During the 1860s, David Elginbrod was followed by a rush of realistic novels in the same mode, usually but not always written partly in lowland Scots dialect. MacDonald’s reputation, friendships, and family multiplied steadily. By 1872 he was sufficiently famous to capitalize upon his renown with a lecture tour in the United States. In thus following the example of Dickens, he netted over a thousand pounds. Meanwhile, MacDonald was befriended by John Ruskin and was intimately involved in Ruskin’s strange love affair with Rose La Touche. For a time Rose lived with the MacDonald family, which was charged by her parents with the girl’s protection. According to Greville MacDonald, his father even went so far as to interrogate the more famous man, including a frank question as to Ruskin’s potency.
In 1873 MacDonald was granted a civil list pension of one hundred pounds a year by Queen Victoria, and he acquired a residence in Bordighera in the Italian Riviera, where he wintered thereafter for the sake of his lungs. His novels, which continued to come out almost annually through the 1880’s, were increasingly popular. From time to time, whenever he got far enough ahead of his bills to afford a sure failure, he indulged his less popular taste for fantasy, and he went on writing fairy tales for children which are still classics.
MacDonald became a close friend of “Lewis Carroll,” who had his doubts about the value of Alice in Wonderland and tested it on the MacDonald children, accepting their favorable verdict before trying to publish it.

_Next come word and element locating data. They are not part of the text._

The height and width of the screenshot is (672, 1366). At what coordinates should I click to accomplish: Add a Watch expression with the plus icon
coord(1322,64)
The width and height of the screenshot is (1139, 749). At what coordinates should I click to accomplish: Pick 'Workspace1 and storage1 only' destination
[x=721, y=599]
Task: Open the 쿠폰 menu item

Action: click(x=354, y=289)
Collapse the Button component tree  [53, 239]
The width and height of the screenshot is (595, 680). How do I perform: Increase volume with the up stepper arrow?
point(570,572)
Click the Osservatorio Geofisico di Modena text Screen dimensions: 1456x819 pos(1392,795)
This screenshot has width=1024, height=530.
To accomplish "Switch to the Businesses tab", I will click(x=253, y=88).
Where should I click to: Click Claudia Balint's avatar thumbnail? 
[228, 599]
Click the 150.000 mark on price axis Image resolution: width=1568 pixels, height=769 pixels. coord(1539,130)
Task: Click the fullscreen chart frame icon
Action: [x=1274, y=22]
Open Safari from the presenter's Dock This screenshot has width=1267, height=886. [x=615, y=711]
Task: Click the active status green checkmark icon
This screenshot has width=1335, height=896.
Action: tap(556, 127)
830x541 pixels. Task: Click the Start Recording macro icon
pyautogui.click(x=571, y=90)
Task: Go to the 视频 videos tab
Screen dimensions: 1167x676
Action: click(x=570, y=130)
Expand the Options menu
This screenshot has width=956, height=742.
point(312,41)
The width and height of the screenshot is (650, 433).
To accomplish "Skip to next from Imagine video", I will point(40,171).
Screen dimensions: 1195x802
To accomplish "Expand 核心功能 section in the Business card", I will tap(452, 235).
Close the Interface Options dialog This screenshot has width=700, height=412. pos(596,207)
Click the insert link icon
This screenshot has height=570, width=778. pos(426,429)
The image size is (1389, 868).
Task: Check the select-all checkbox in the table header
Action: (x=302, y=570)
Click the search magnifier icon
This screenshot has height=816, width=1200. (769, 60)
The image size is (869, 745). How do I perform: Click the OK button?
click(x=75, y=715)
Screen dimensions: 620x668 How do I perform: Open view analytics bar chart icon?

Upon Tennyson’s death in 1892, MacDonald was apparently considered for the laureateship on the basis of the considerable body of poetry which he had by then produced; but the idea never received very serious support, and the vacant post went to Alfred Austin – hardly a better poet than MacDonald.
The frequency of MacDonald’s publications understandably began to decline by 1890, when he was sixty-six years old. His last work, the story “Far Above Rubies,” appeared in 1898. In 1897 MacDonald’s chronic eczema became severe and damaged his health generally; in 1900 he apparently suffered a stroke and lost the power of speech. After a long illness George MacDonald died in 1905, leaving behind him a record of grim struggles, of the nobility with which he bore them, and of the reverence in which he was held by everyone who knew him.